[Screenshot grounding data]
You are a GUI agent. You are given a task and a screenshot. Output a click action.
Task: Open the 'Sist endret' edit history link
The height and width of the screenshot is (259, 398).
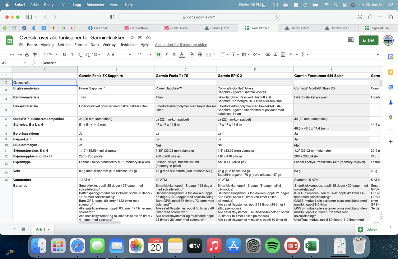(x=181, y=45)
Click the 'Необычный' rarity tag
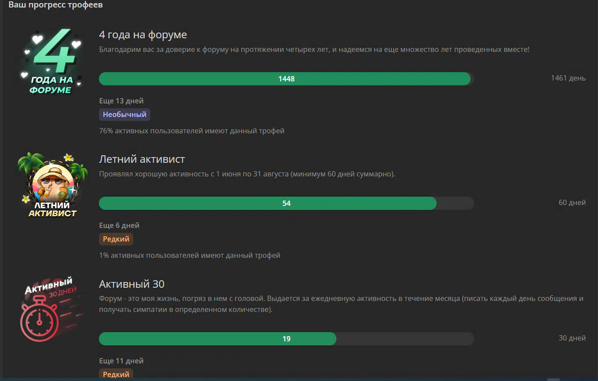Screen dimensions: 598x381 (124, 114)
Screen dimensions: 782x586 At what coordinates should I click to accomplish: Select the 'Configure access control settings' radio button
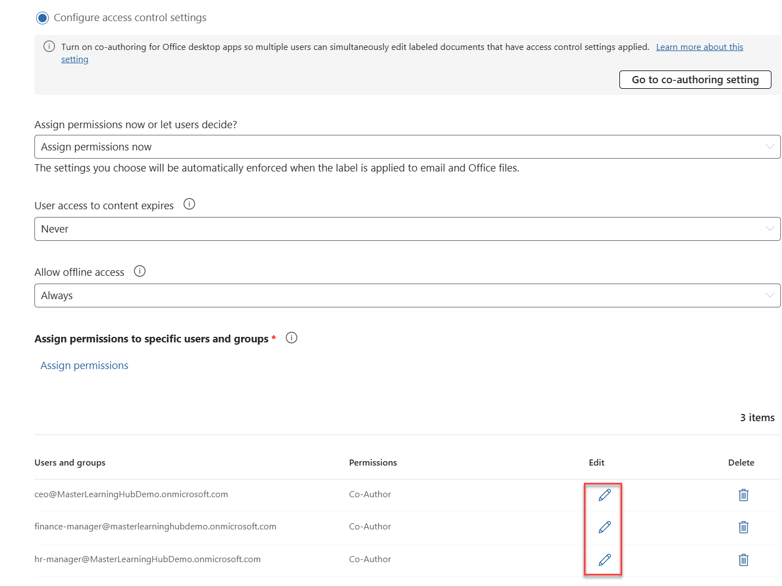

## Task directions:
There should be an exact restatement of the lines from the line with "Task: Open the" through the last line of the entries above, and no pictures in it.

## Answer for this exercise:
Task: Open the 'Sist endret' edit history link
The height and width of the screenshot is (259, 398).
(x=181, y=45)
Click the 'Необычный' rarity tag
Screen dimensions: 598x381 (124, 114)
Screen dimensions: 782x586 At what coordinates should I click to accomplish: Select the 'Configure access control settings' radio button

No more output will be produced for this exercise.